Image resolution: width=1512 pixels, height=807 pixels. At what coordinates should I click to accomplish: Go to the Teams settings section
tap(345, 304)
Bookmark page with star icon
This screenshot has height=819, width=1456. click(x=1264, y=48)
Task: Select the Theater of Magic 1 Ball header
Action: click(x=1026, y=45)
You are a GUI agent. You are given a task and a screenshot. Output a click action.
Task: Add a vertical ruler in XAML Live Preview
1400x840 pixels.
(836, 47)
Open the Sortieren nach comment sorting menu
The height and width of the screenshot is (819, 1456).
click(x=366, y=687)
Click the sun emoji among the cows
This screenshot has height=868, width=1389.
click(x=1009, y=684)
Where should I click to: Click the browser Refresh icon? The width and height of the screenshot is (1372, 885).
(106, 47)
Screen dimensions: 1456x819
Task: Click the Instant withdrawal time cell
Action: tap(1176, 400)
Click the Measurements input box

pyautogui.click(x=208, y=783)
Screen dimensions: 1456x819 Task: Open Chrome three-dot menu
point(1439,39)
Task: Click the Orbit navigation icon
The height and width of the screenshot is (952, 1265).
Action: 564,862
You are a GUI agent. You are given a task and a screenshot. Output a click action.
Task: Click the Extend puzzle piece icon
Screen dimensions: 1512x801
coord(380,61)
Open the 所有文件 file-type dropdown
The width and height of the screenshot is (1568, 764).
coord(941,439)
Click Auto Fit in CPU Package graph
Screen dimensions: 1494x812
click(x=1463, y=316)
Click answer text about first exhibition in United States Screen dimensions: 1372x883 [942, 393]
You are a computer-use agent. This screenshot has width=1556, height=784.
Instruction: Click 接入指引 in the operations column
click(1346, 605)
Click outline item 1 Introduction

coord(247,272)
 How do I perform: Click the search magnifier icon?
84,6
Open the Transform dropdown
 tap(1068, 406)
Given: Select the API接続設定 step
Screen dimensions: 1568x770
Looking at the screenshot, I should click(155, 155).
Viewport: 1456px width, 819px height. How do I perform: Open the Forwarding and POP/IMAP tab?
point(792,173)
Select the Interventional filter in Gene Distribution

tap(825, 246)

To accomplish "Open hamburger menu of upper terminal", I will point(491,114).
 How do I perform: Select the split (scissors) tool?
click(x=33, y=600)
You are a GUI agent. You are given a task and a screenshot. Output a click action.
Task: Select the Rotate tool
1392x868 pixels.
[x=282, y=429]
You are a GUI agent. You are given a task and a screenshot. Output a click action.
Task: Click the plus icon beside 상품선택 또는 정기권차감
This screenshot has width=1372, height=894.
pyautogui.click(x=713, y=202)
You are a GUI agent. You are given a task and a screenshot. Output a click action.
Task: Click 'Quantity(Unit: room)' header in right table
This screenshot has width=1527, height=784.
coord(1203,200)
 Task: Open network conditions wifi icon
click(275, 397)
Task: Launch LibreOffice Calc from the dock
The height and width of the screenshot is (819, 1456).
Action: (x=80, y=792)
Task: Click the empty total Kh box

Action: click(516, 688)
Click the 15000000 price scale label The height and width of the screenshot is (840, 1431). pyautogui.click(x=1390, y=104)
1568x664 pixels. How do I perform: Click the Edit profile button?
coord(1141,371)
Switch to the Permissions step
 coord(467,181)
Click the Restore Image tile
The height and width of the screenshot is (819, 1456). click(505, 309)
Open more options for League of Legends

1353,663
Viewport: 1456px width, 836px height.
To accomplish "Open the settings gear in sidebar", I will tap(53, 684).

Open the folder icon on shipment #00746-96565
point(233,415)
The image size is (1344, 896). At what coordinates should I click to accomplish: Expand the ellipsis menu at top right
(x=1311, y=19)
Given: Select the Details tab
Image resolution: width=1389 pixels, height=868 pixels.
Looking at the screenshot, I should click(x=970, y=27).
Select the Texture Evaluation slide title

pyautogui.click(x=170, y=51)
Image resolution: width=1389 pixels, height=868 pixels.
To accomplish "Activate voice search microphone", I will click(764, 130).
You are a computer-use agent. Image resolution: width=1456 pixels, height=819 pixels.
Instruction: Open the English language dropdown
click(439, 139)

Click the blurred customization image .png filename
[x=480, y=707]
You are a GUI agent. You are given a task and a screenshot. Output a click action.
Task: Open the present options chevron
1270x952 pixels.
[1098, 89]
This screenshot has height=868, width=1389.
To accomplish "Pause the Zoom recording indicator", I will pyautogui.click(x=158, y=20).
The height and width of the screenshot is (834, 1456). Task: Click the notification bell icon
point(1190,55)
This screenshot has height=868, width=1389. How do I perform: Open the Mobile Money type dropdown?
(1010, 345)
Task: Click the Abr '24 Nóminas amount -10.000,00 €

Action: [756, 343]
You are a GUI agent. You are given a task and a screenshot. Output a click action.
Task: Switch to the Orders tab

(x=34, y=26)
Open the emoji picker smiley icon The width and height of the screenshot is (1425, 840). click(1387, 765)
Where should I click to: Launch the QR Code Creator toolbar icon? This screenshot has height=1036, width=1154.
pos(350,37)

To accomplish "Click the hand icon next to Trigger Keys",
====
Exercise prompt >>
Look through the entries above, and wherever a line holds the string "will", copy it.

Exercise output >>
To accomplish "Open hamburger menu of upper terminal", I will point(491,114).
To accomplish "Open the settings gear in sidebar", I will tap(53, 684).
To accomplish "Activate voice search microphone", I will click(764, 130).
To accomplish "Pause the Zoom recording indicator", I will pyautogui.click(x=158, y=20).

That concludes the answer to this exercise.